▶ **Document source**:
= = = = = = =

Les cinq mystères douloureux du Rosaire à méditer en ce jour :
Premier Mystère Douloureux :
L’AGONIE DE JÉSUS AU JARDIN DES OLIVIERS
Là commence le grand drame de la rédemption. Il fait nuit, c’est après l’heure bénie où le sacrement de l’amour a été institué. Jésus a quitté la chambre haute où, pour la dernière fois, il a épanché tout l’amour de son cœur dans ce grand message que nous devrions lire sans cesse. Il est parti dans la nuit ; il connaît le chemin.
Voici la vallée du Cédron et ce petit bois d’oliviers si paisible. Voici maintenant l’heure où le sacrifice s’approche. Les disciples, pauvres gens qui ne comprennent rien à rien, las d’attendre, se sont endormis, et Jésus s’est mis en prière sous ces oliviers argentés dans la nuit laiteuse et douce.
Prière de Jésus dans cette nuit, prière qui est en même temps une agonie par toute la souffrance lucide qui étreint son âme. O Vierge Marie, vous la pauvre maman anxieuse, à distance, avec les yeux du cœur, vous regardez votre bien-aimé. Vous êtes de ceux qui ne dorment pas cette nuit-là. Vous voudriez tellement être proche à cette heure suprême où commence, dans la solitude qui doit durer jusqu’à la fin, la dernière étape douloureuse de la vie de votre Fils, celle pour laquelle il est venu en ce monde, l’étape dernière en haut de laquelle il n’y a plus que l’arbre de la croix pour s’y suspendre !
Dans la ville aussi les ennemis ne dorment pas. Il y a Judas qui se précipite vers son destin de trahison — « Ce que tu as à faire, fais-le vite. » — Il y a les pharisiens qui conspirent, suant de haine et d’orgueil. Seuls les amis dorment, malgré la plainte douloureuse : « Ne pourriez-vous veiller un moment avec moi !… » Ils dorment. Même le bouillant, l’impétueux Pierre qui croit encore en la force invincible de son amour : « Quand même tous les autres t’abandonneraient… », pauvre homme dont la certitude de sa faiblesse ne s’éveillera, avec le remords, qu’au chant du coq matinal, devant un feu de bois où une servante bavarde. Et c’est ensuite qu’il deviendra fort.
Pour l’instant il dort, les yeux appesantis, et il dort aussi, le grand jeune homme tendre et passionné qui reposait tout à l’heure sa tête sur le cœur même de son amour ! Qu’elles sont peu de chose, les amours humaines, pour nous consoler aux heures de détresse !… Savent-ils même, nos amis, à quelle heure commence pour nous la grande souffrance ? Et n’y a-t-il pas des heures où seul peut veiller et souffrir avec nous Celui justement qui n’eut personne pour partager les angoisses de son agonie ?
Lui est là, seul, car le coeur béni qui veille et prie avec lui, il ne peut à cette heure en sentir la douceur. Il faut qu’il porte eu ce moment le péché du monde, celui dont il va assumer la charge devant la justice de Dieu pour le racheter jusqu’à la dernière parcelle.

= = = = = = =

▶ **Informations fournies**:
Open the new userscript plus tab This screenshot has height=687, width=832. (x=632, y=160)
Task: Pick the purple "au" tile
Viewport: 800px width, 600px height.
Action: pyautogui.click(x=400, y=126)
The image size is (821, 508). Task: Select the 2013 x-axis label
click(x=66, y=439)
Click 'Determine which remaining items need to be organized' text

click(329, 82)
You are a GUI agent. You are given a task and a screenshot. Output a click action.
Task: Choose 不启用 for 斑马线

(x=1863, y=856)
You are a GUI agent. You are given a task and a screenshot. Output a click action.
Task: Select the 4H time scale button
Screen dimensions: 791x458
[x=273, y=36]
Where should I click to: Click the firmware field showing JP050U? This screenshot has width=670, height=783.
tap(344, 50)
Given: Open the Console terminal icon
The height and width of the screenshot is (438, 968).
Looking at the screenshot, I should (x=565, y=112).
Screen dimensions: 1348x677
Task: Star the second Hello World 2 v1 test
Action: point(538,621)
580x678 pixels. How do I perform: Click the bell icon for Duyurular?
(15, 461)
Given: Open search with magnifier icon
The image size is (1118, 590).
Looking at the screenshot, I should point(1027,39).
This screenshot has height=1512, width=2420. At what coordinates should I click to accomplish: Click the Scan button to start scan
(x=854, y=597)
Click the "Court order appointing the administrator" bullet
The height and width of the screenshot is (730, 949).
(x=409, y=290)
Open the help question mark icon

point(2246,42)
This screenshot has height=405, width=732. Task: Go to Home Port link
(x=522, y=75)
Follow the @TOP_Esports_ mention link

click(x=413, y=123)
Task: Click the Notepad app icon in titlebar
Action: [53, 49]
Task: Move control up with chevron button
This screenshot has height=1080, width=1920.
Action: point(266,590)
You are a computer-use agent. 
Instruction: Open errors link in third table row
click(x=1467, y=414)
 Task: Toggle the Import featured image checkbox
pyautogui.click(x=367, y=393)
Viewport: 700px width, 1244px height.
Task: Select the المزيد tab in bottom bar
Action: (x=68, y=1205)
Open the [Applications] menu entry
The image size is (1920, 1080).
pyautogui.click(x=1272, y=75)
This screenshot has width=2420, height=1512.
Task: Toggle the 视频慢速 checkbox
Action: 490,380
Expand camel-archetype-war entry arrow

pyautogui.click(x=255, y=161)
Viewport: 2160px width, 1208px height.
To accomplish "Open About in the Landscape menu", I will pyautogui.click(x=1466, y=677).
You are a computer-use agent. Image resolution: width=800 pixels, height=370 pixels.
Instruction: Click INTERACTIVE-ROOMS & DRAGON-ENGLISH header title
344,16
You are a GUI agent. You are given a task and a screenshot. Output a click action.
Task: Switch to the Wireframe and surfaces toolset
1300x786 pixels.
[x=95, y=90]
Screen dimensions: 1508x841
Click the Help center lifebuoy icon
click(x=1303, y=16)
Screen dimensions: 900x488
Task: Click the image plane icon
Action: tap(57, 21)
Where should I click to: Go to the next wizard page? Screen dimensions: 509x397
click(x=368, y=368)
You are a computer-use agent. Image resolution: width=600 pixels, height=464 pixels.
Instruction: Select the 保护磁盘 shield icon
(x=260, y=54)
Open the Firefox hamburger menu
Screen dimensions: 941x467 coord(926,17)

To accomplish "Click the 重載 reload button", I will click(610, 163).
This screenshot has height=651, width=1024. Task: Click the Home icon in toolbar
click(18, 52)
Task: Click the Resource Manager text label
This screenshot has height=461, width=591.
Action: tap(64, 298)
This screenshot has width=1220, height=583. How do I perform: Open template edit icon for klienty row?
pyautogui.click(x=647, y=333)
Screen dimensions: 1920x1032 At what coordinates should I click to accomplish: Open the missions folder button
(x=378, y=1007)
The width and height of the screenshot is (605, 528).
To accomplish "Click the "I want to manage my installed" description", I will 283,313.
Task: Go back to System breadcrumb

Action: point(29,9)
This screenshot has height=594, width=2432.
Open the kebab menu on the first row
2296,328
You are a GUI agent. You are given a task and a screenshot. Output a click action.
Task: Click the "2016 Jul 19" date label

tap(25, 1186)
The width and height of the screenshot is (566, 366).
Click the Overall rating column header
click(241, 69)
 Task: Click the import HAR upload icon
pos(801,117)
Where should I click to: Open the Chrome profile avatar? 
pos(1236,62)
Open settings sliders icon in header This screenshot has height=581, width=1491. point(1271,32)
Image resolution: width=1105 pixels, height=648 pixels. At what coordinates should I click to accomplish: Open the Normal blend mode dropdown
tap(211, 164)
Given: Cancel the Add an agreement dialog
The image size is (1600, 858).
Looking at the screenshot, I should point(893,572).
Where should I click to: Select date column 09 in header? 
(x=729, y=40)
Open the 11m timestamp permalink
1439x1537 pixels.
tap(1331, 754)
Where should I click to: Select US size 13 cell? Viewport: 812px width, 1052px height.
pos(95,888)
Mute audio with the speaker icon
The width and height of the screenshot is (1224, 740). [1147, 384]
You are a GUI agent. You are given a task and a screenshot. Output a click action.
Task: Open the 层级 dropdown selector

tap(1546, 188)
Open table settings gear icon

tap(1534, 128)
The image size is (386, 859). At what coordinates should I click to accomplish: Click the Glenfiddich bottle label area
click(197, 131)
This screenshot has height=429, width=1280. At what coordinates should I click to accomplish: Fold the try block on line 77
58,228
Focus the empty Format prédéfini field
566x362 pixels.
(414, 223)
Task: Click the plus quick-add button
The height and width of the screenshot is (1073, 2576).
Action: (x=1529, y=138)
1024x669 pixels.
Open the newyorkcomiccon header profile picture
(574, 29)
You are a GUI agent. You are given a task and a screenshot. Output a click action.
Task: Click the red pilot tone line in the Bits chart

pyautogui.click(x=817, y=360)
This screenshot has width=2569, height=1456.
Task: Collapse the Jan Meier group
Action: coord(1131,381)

= = = = = = =

▶ **Tâche courte**: Relevez toutes les paroles placées entre guillemets dans la méditation. Appuyez-vous uniquement sur la méditation.

▶ **Réponse à la tâche**:
- « Ce que tu as à faire, fais-le vite. »
- « Ne pourriez-vous veiller un moment avec moi !… »
- « Quand même tous les autres t’abandonneraient… »